From: lauraa@codeaurora.org (Laura Abbott)
To: linux-arm-kernel@lists.infradead.org
Subject: [BUG] Circular locking dependency - DRM/CMA/MM/hotplug/...
Date: Fri, 21 Mar 2014 11:47:29 -0700 [thread overview]
Message-ID: <532C8941.4090104@codeaurora.org> (raw)
In-Reply-To: <xa1t8ut8wc2f.fsf@mina86.com>
On 2/18/2014 9:44 AM, Michal Nazarewicz wrote:
>> On 2014-02-12 17:33, Russell King - ARM Linux wrote:
>>> What if we did these changes:
>>>
>>> struct page *dma_alloc_from_contiguous(struct device *dev, int count,
>>> unsigned int align)
>>> {
>>> ...
>>> mutex_lock(&cma_mutex);
>>> ...
>>> for (;;) {
>>> pageno = bitmap_find_next_zero_area(cma->bitmap, cma->count,
>>> start, count, mask);
>>> if (pageno >= cma->count)
>>> break;
>>>
>>> pfn = cma->base_pfn + pageno;
>>> + bitmap_set(cma->bitmap, pageno, count);
>>> + mutex_unlock(&cma_mutex);
>>> ret = alloc_contig_range(pfn, pfn + count, MIGRATE_CMA);
>>> + mutex_lock(&cma_mutex);
>>> if (ret == 0) {
>>> - bitmap_set(cma->bitmap, pageno, count);
>>> page = pfn_to_page(pfn);
>>> break;
>>> - } else if (ret != -EBUSY) {
>>> + }
>>> + bitmap_clear(cma->bitmap, pageno, count);
>>> + if (ret != -EBUSY) {
>>> break;
>>> }
>>> ...
>>> mutex_unlock(&cma_mutex);
>>> pr_debug("%s(): returned %p\n", __func__, page);
>>> return page;
>>> }
>
> Like Marek said, this will fail if two concurrent calls to
> alloc_contig_range are made such that they operate on the same pageblock
> (which is possible as the allocated regions do not need to be pageblock
> aligned).
>
> Another mutex could be added just for this one call, but as I understand
> this would not solve the problem.
>
>>> bool dma_release_from_contiguous(struct device *dev, struct page *pages,
>>> int count)
>>> {
>>> ...
>>> + free_contig_range(pfn, count);
>>> mutex_lock(&cma_mutex);
>>> bitmap_clear(cma->bitmap, pfn - cma->base_pfn, count);
>>> - free_contig_range(pfn, count);
>>> mutex_unlock(&cma_mutex);
>>> ...
>>> }
>
> This *should* be fine. Didn't test it.
>
I managed to hit a different deadlock that had a similar root cause.
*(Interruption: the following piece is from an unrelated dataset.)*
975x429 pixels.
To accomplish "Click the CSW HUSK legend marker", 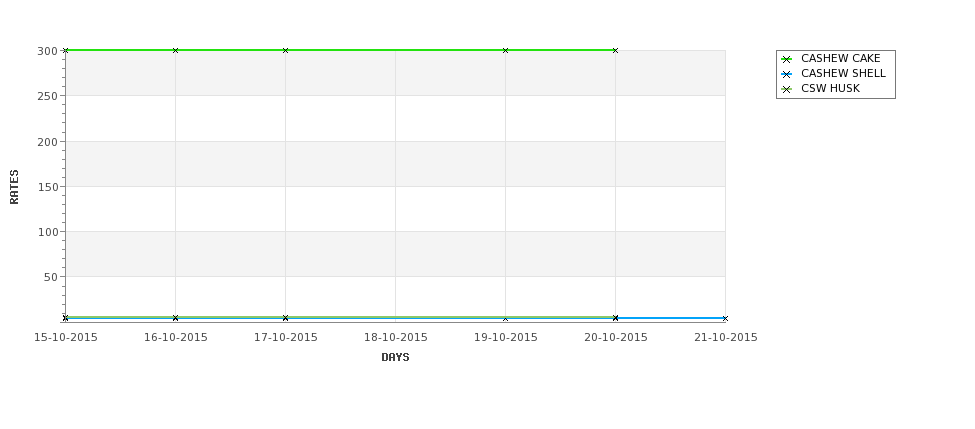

I also managed to independently come up with a similar solution. This
has been tested somewhat but not in wide distribution.
Thanks,
Laura
----- 8< ------
>From 2aa000fbd4189d967c45c4f1ac5aee812ed83082 Mon Sep 17 00:00:00 2001
From: Laura Abbott <lauraa@codeaurora.org>
Date: Tue, 25 Feb 2014 11:01:19 -0800
Subject: [PATCH] cma: Remove potential deadlock situation
CMA locking is currently very coarse. The cma_mutex protects both
the bitmap and avoids concurrency with alloc_contig_range. There
are several situations which may result in a deadlock on the CMA
mutex currently, mostly involving AB/BA situations with alloc and
free. Fix this issue by protecting the bitmap with a mutex per CMA
region and use the existing mutex for protecting against concurrency
with alloc_contig_range.
Signed-off-by: Laura Abbott <lauraa@codeaurora.org>
---
drivers/base/dma-contiguous.c | 32 +++++++++++++++++++++++++-------
1 file changed, 25 insertions(+), 7 deletions(-)
diff --git a/drivers/base/dma-contiguous.c b/drivers/base/dma-contiguous.c
index 165c2c2..dfb48ef 100644
--- a/drivers/base/dma-contiguous.c
+++ b/drivers/base/dma-contiguous.c
@@ -37,6 +37,7 @@ struct cma {
unsigned long base_pfn;
unsigned long count;
unsigned long *bitmap;
+ struct mutex lock;
};
struct cma *dma_contiguous_default_area;
@@ -161,6 +162,7 @@ static int __init cma_activate_area(struct cma *cma)
init_cma_reserved_pageblock(pfn_to_page(base_pfn));
} while (--i);
+ mutex_init(&cma->lock);
return 0;
}
@@ -261,6 +263,13 @@ err:
return ret;
}
+static void clear_cma_bitmap(struct cma *cma, unsigned long pfn, int count)
+{
+ mutex_lock(&cma->lock);
+ bitmap_clear(cma->bitmap, pfn - cma->base_pfn, count);
+ mutex_unlock(&cma->lock);
+}
+
/**
* dma_alloc_from_contiguous() - allocate pages from contiguous area
* @dev: Pointer to device for which the allocation is performed.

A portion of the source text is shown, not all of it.